═══ 引用文 ═══
ヒップホップ好きのスポーツ選手や文化人のキャリアについて全4回に渡ってインタビューしていく「あの人も実はヒップホップ」。今月は長野県長野市に拠点を置く株式会社Huuuu代表、編集者の徳谷柿次郎(とくたに・かきじろう)さんにお話をお伺いしました。Vol.1の今回はHuuuu、そして徳谷さんのお仕事について話して頂きました。
前回の記事はこちら→ ヒップホップに救われた普通のオカンが見出した”カルチャー”という居場所
株式会社Huuuu代表
ヒップホップ好き編集者・徳谷 柿次郎
レペゼン:
自己紹介をお願いします。
徳谷柿次郎:
株式会社Huuuu代表、編集者の徳谷柿次郎(とくたに・かきじろう)です。
大阪出身、1982年生まれの43歳です。ヒップホップミュージックは10代の頃に出会ってから大好きで、ずっと聴いてますね。
レペゼン:
ありがとうございます。ヒップホップ好きの編集者、そして会社代表ということでお話を伺うのを楽しみにしておりました。まずは経営されている会社、Huuuuについて教えて頂けますか?
═══
取り組む課題:
1 - 引用文で、徳谷柿次郎さんの出身地はどこだと述べられていますか。
2 - 引用文のうち、「ヒップホップ好きのスポーツ選」を含む箇所から書き写し始め、「uについて教えて頂けますか?」の直後で止めてください。
3 - 引用文に登場する地名をすべて挙げてください。
═══ 生データ ═══
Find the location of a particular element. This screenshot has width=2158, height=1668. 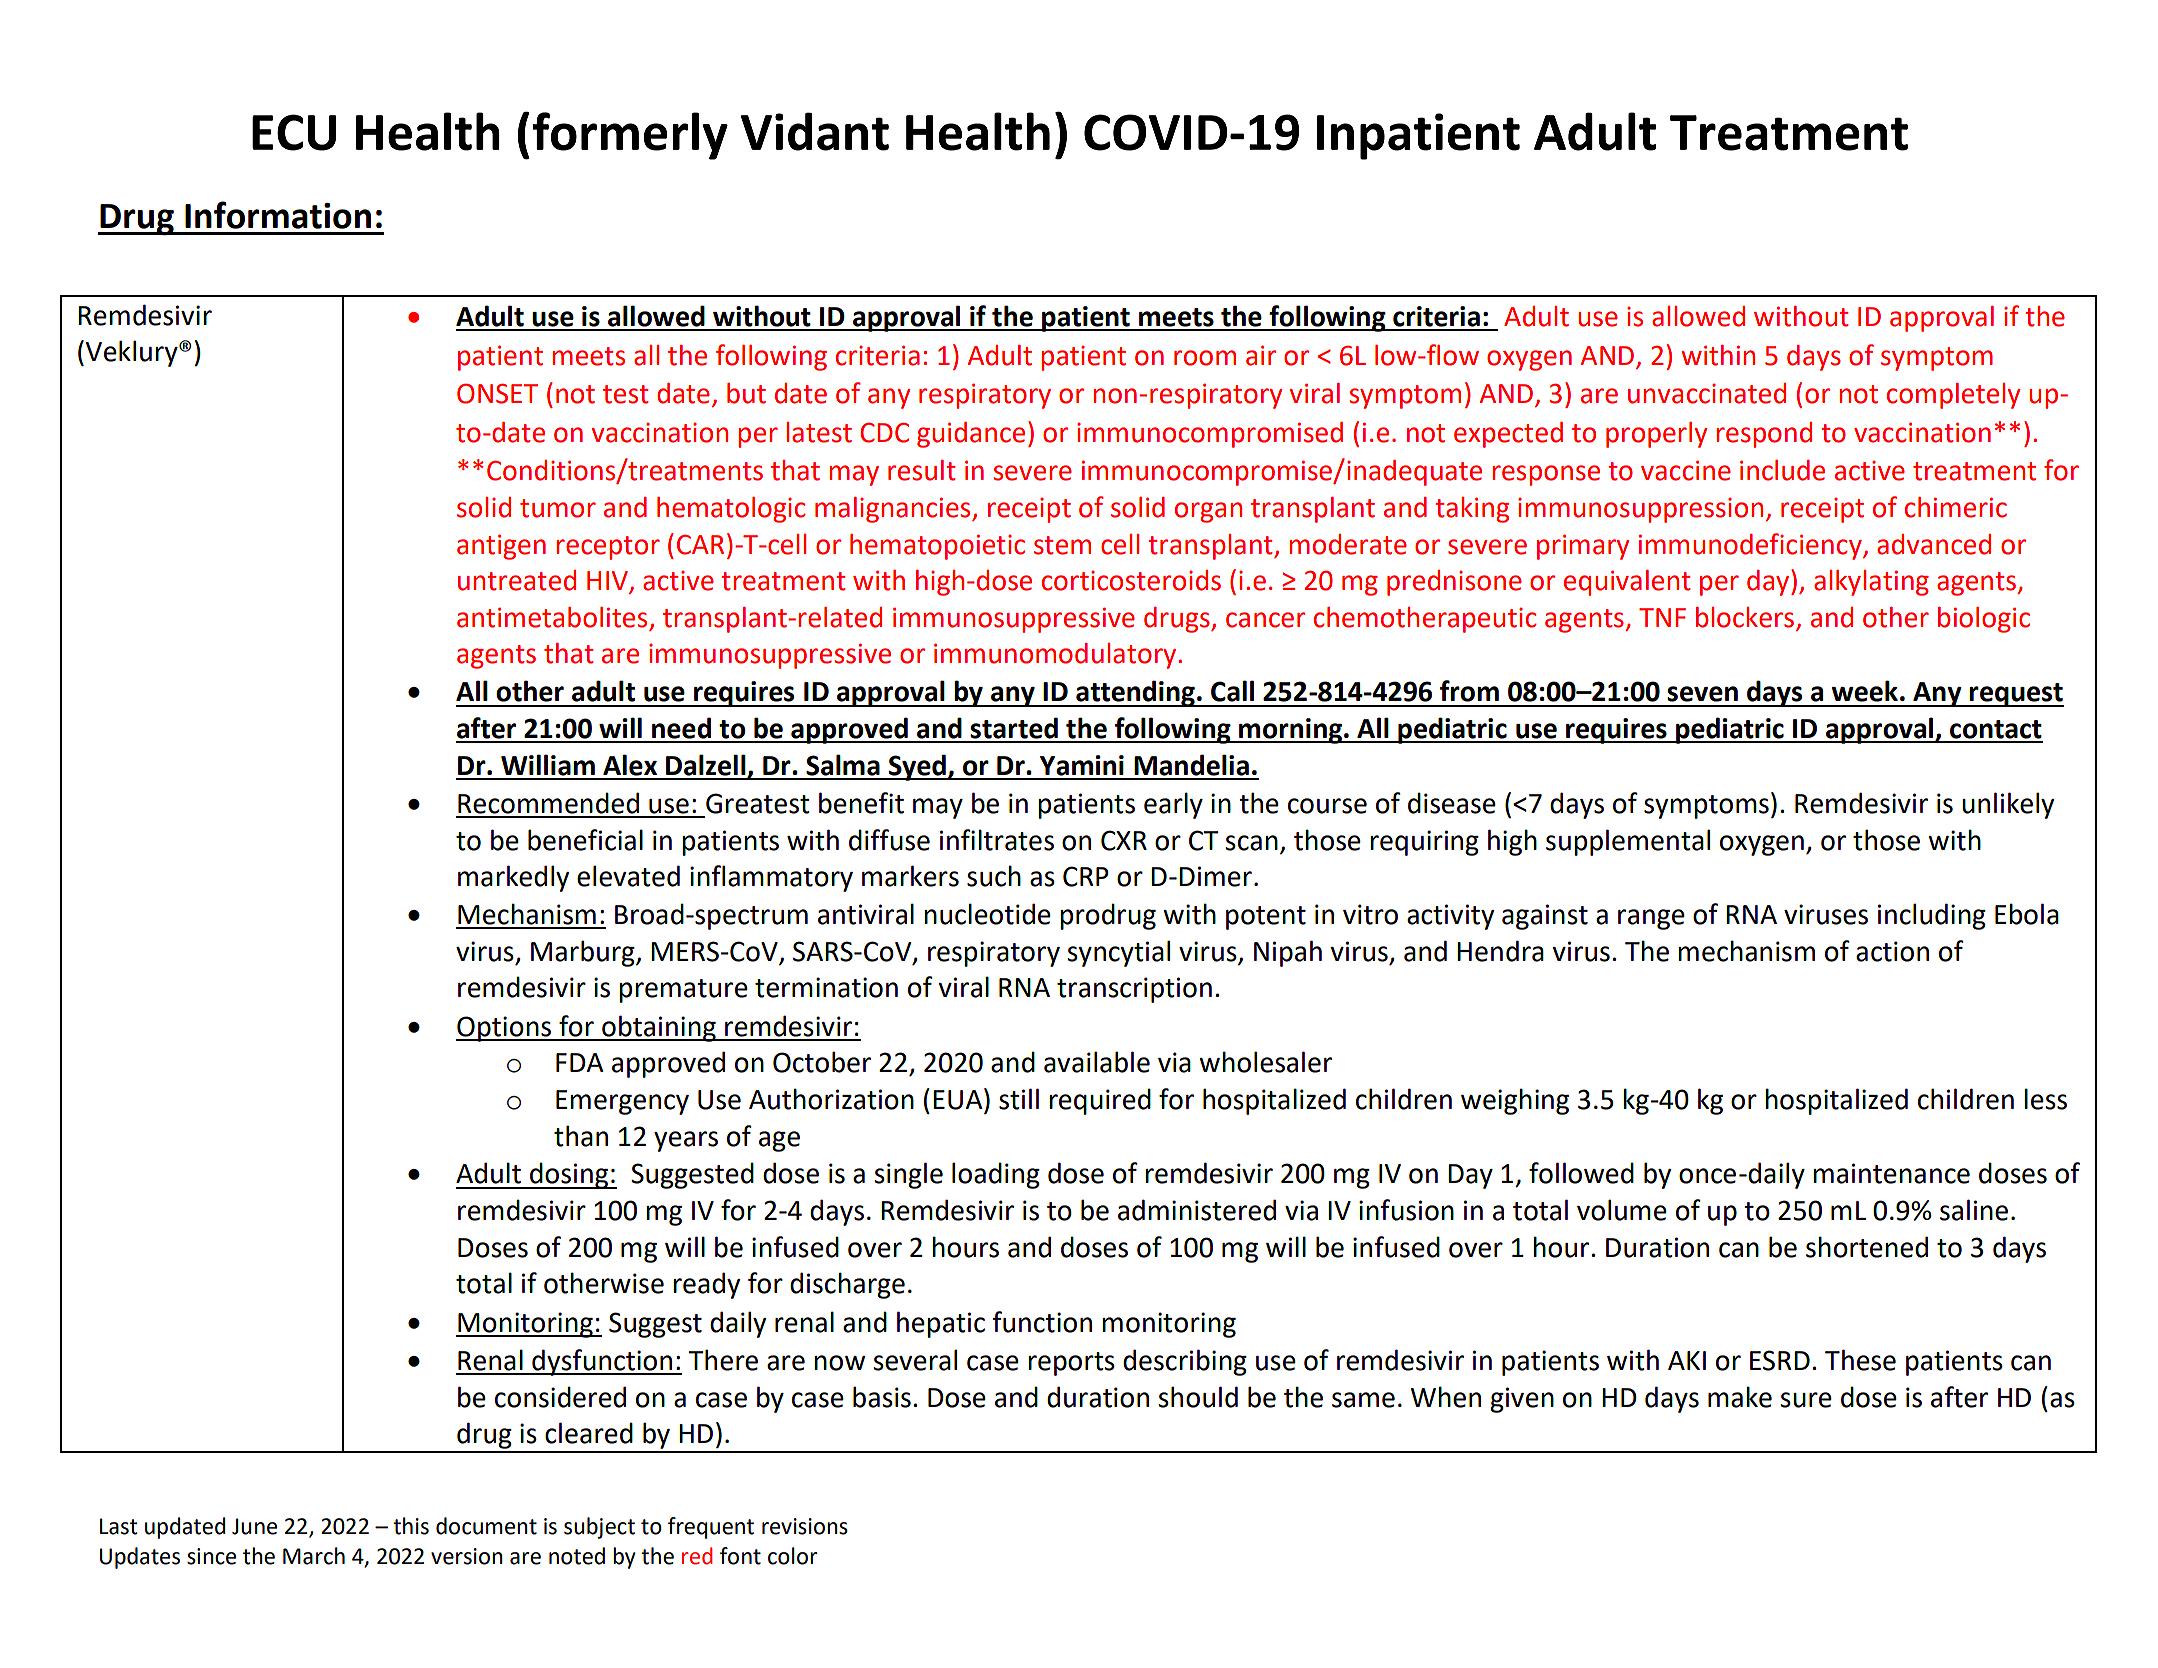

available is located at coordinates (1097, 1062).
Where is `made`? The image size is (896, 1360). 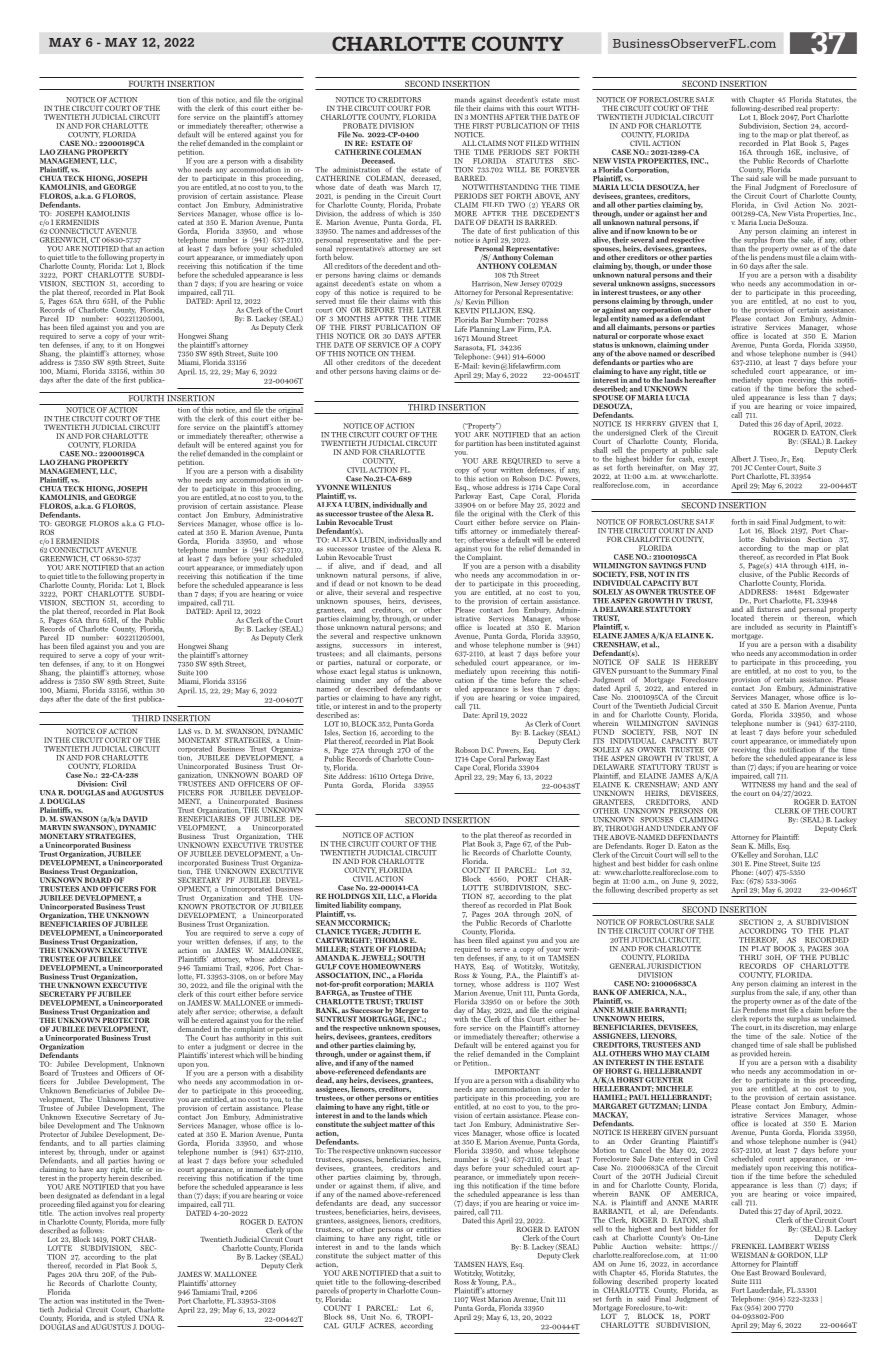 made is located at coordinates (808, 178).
═══
設問ごとの解答:
1 - 大阪です。

2 -
ヒップホップ好きのスポーツ選手や文化人のキャリアについて全4回に渡ってインタビューしていく「あの人も実はヒップホップ」。今月は長野県長野市に拠点を置く株式会社Huuuu代表、編集者の徳谷柿次郎(とくたに・かきじろう)さんにお話をお伺いしました。Vol.1の今回はHuuuu、そして徳谷さんのお仕事について話して頂きました。
前回の記事はこちら→ ヒップホップに救われた普通のオカンが見出した”カルチャー”という居場所
株式会社Huuuu代表
ヒップホップ好き編集者・徳谷 柿次郎
レペゼン:
自己紹介をお願いします。
徳谷柿次郎:
株式会社Huuuu代表、編集者の徳谷柿次郎(とくたに・かきじろう)です。
大阪出身、1982年生まれの43歳です。ヒップホップミュージックは10代の頃に出会ってから大好きで、ずっと聴いてますね。
レペゼン:
ありがとうございます。ヒップホップ好きの編集者、そして会社代表ということでお話を伺うのを楽しみにしておりました。まずは経営されている会社、Huuuuについて教えて頂けますか?

3 - 長野県、長野市、大阪